Un altro motivo potrebbero essere quelle descrizioni un po' patinate che si fanno dei paesi. La Malesia ad esempio viene descritta come un crogiolo di culture, cibi e religioni, e in effetti è vero. Solo che non sempre il risultato di questi mix è quello che ci immaginiamo dalla descrizione. In Malesia per esempio mi sono sentita self-conscious per il fatto di essere donna e senza velo (pur vestendomi in maniera adeguata), sono stata cat-called (mai successo nè in Vietnam nè in Ghana), e non mi sono sentita particolarmente accolta dai locali (ho notato più feeling con la popolazione malese di origine cinese e intorno a Penang dove questo è più forte, ma queste sono le mie impressioni personali).
Ovviamente, nessun paese ci 'deve' qualcosa.
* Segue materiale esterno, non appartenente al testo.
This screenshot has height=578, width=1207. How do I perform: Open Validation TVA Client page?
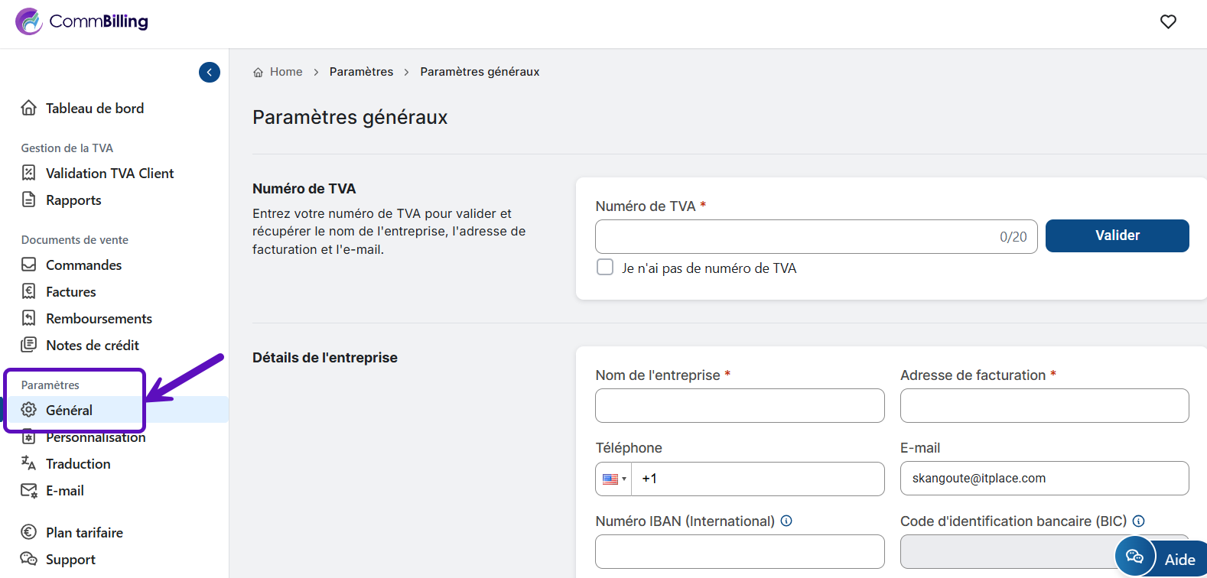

Si prova a visitare un posto essendo il viaggiatore migliore che sappiamo essere, e poi il paese si presenta a noi, e a volte possiamo trovarci bene e a volte no. Magari dipende da noi, magari dipende dal paese, o magari da entrambi. Io non pensavo di potermi trovare "male" in sudest asiatico, eppure grazie a questo ho capito in quale "tipo" di paesi del sudest asiatico mi trovo meglio e quindi dove andare le prossime volte.
Ok, allora la Malesia è così per tanti 😂 Era uno dei pochi paesi asiatici che non avevo toccato e a novembre scorso abbiamo trascorso un po' di giorni nella sua capitale. Ecco... io mi son detto in questi mesi che è stata Kuala Lumpur, che magari fuori è diverso, ma a punto non so. Città vivibilissima, ma niente, non riuscivo a farmela piacere. A pelle.